▶ _ACTION ITEM A_
In the follicular lymphoma text, roughly what proportion of patients have disease that comes back and requires repeated therapies?
▶ _ACTION ITEM B_
Reproduce the part of the follicular lymphoma text that opens with the words containing "Follicular lymphoma (FL)" and closes with "Dr. Winter here.".

▶ _TEXT BLOCK_

———

Follicular lymphoma (FL) expert Dr. Jane Winter explains relapsed or transformed follicular lymphoma and outlines treatment approaches for these FL types.
Dr. Jane Winter is a hematologist and medical oncologist at Robert H. Lurie Comprehensive Cancer Center at Northwestern University. More information on Dr. Winter here.
Dr. Winter, what happens if a patient’s follicular lymphoma relapses? What is the approach to treatment?
And so, generally, it’s probably one in five patients whose disease sort of comes back and becomes somewhat problematic requiring repeated therapies where many, many patients have a very kind of indolent course that may require treatment intermittently, but tends to be very amenable to treatment. And then the other point to be made about follicular lymphoma is indeed that a fraction of patients every year will go on to what we call transform. That means their disease acquires and changes biologically or at least a clone of their disease changes and becomes a much more aggressive process similar to a newly diagnosed diffuse large B-cell lymphoma, an aggressive lymphoma.

———

▶ _SOURCE MATERIAL_
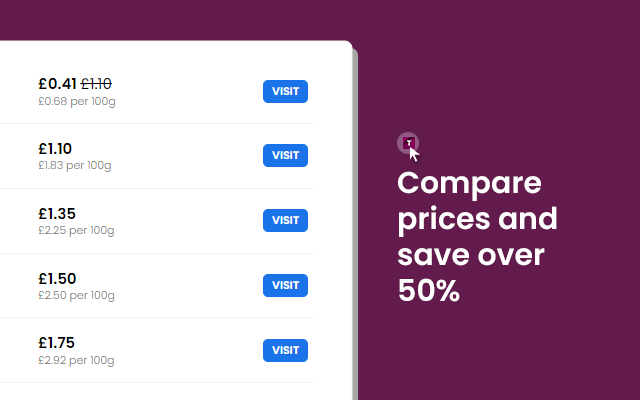
Task: Click the word 'Compare' in the heading
Action: [x=469, y=184]
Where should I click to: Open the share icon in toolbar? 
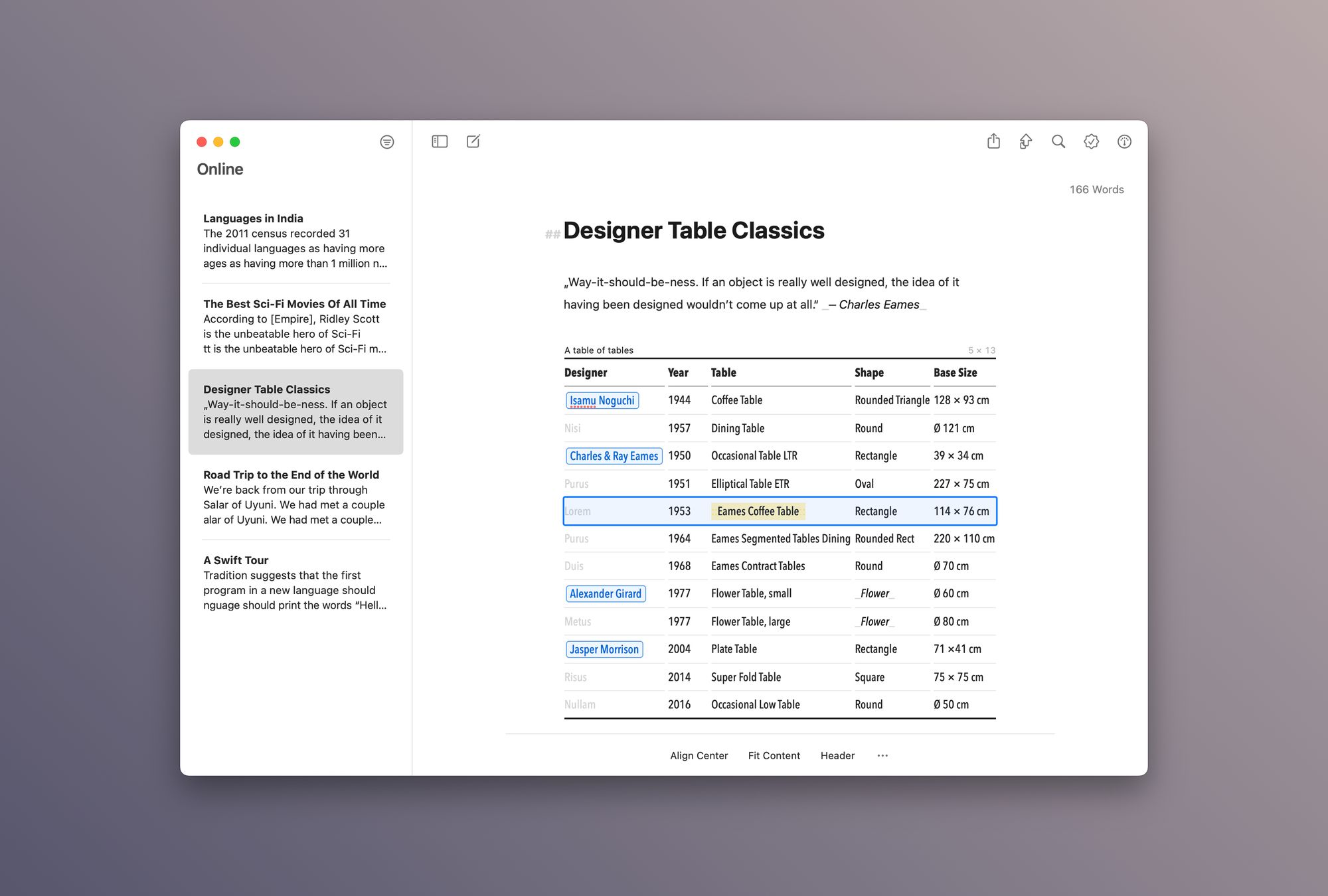(993, 141)
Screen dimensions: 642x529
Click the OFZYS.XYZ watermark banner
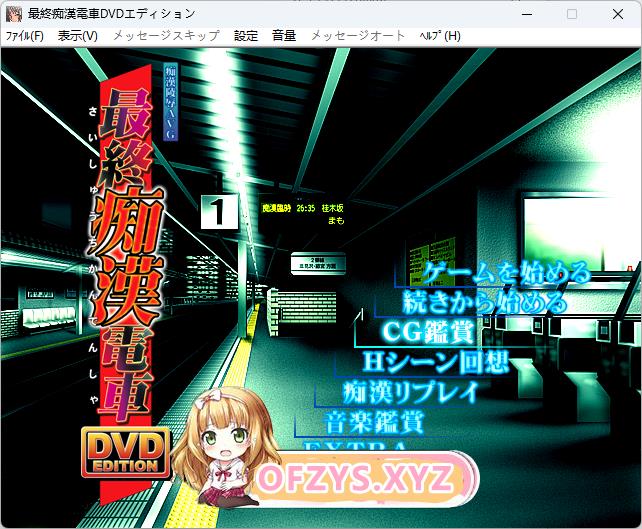point(355,480)
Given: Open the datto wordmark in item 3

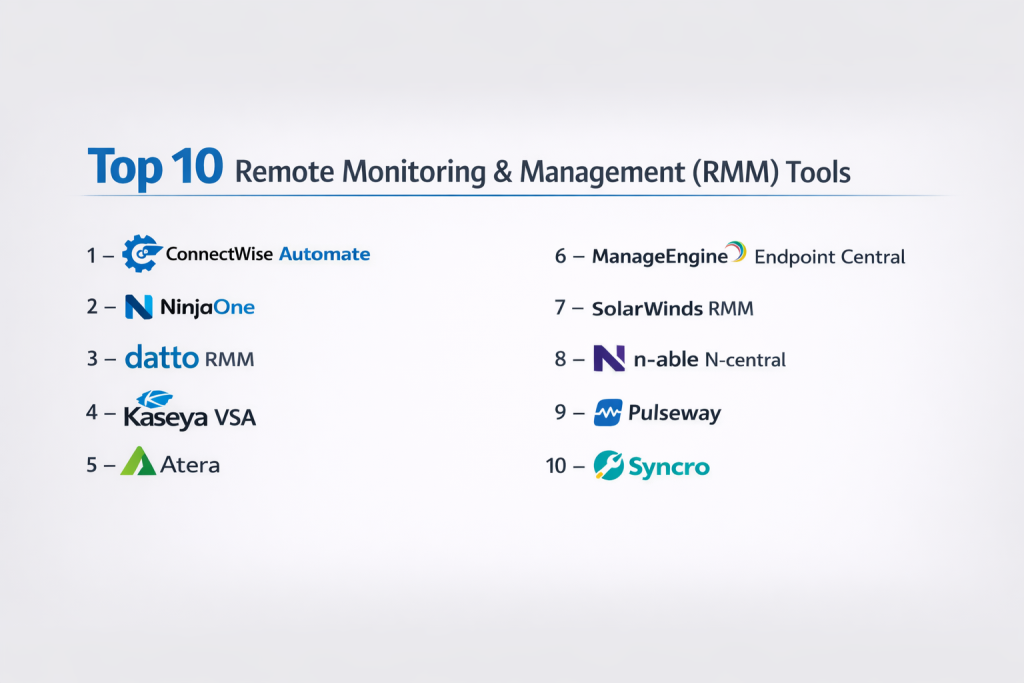Looking at the screenshot, I should 162,358.
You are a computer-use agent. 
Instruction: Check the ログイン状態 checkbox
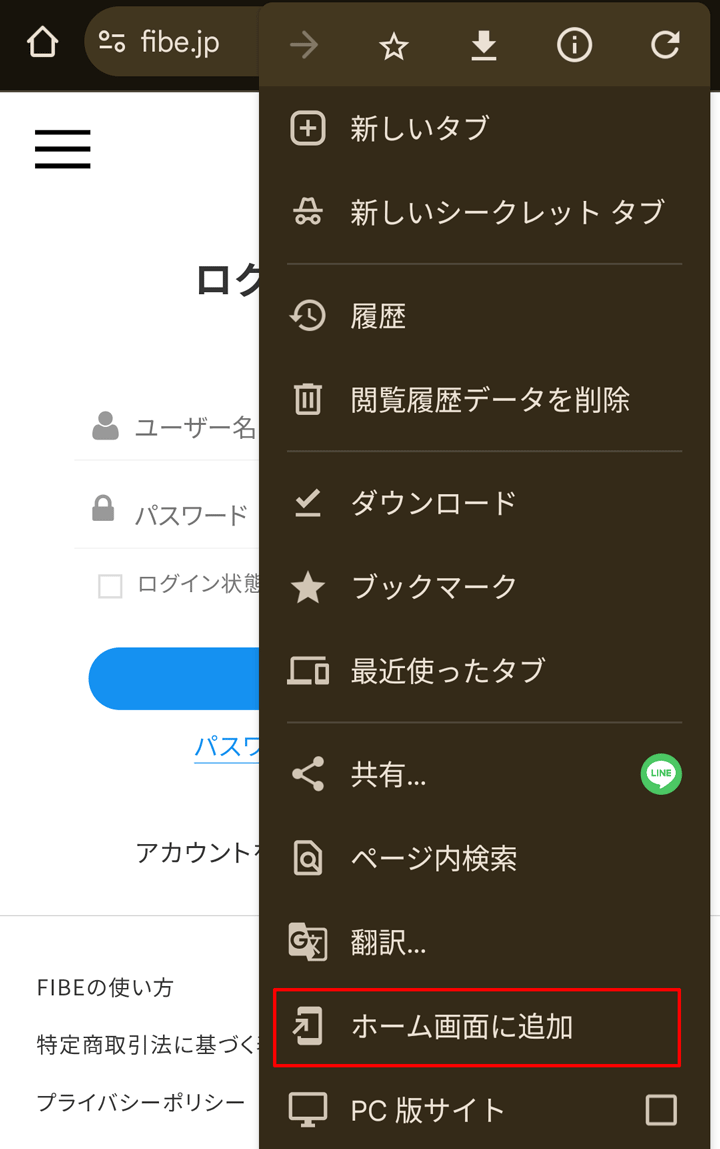[110, 586]
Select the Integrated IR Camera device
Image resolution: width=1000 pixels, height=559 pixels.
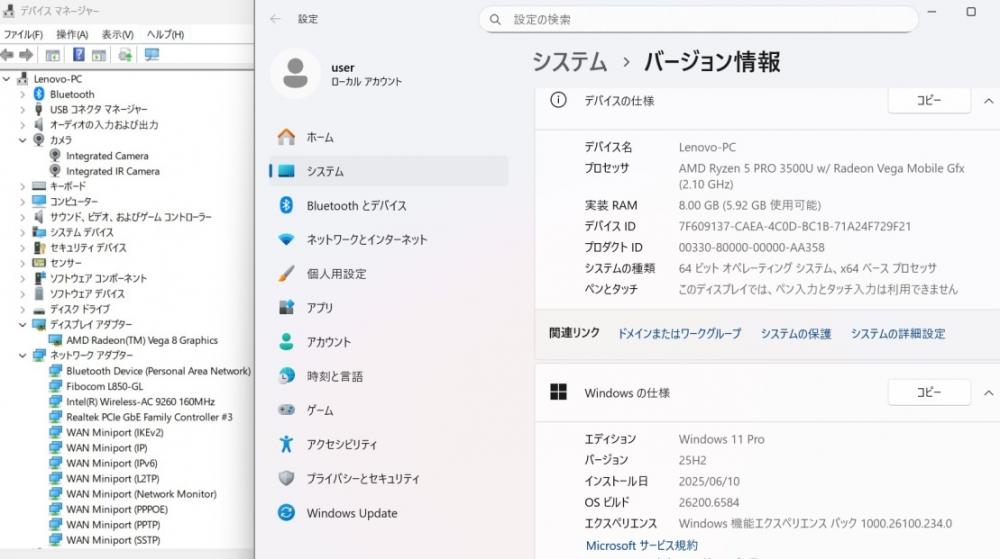point(112,171)
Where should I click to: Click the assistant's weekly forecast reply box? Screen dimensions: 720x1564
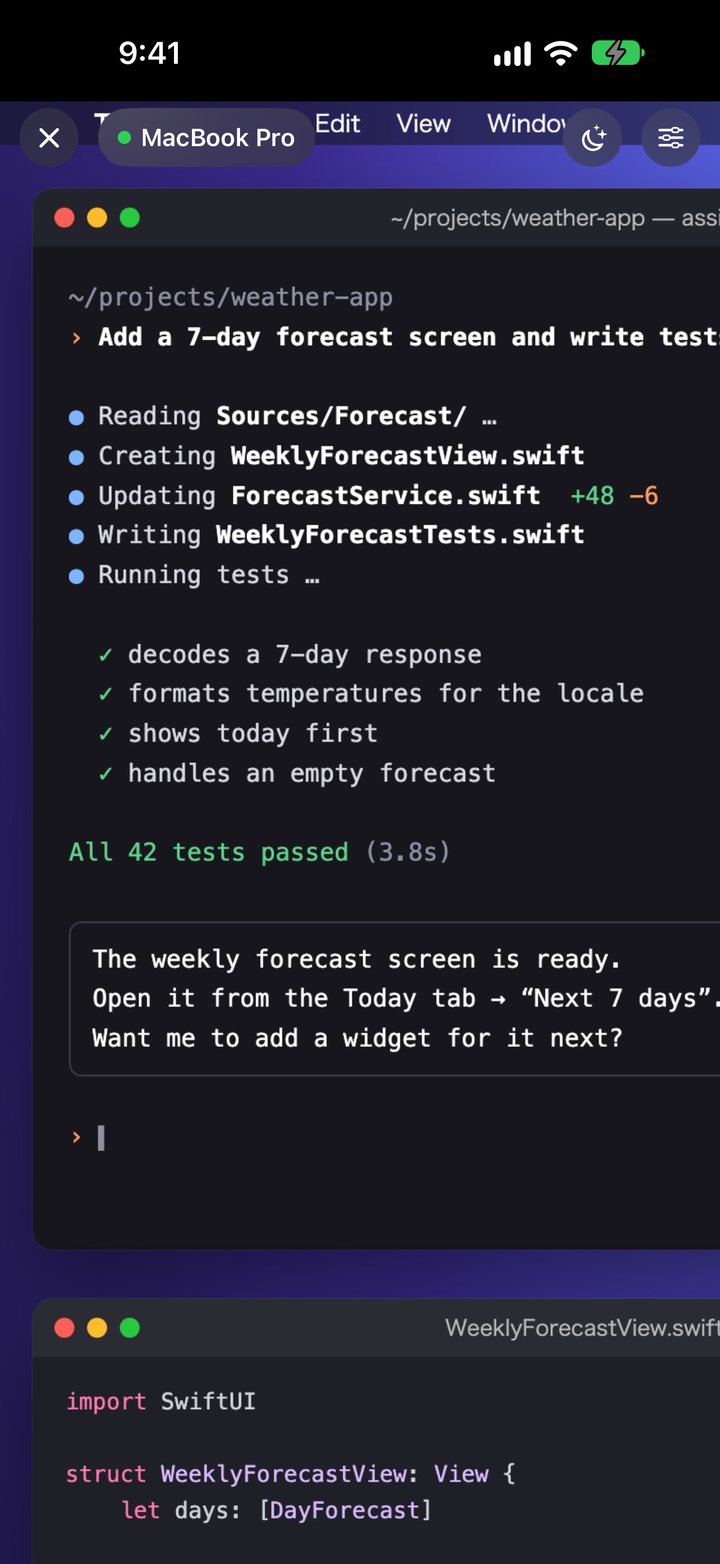click(395, 998)
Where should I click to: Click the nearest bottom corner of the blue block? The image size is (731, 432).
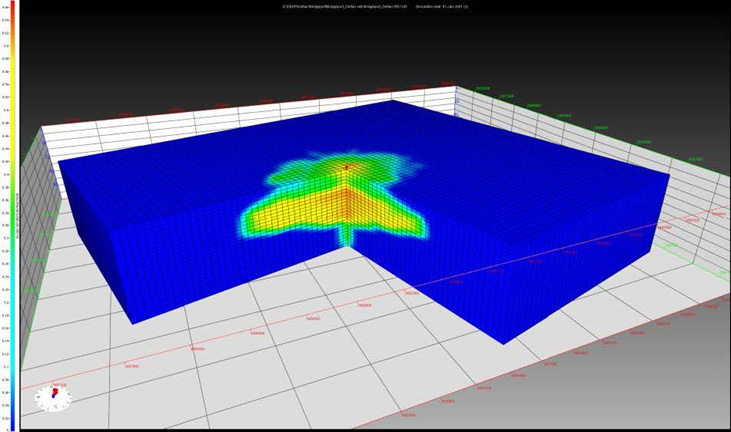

———

▶ _EXPECTED ANSWER A_
About one in five patients.

▶ _EXPECTED ANSWER B_
Follicular lymphoma (FL) expert Dr. Jane Winter explains relapsed or transformed follicular lymphoma and outlines treatment approaches for these FL types.
Dr. Jane Winter is a hematologist and medical oncologist at Robert H. Lurie Comprehensive Cancer Center at Northwestern University. More information on Dr. Winter here.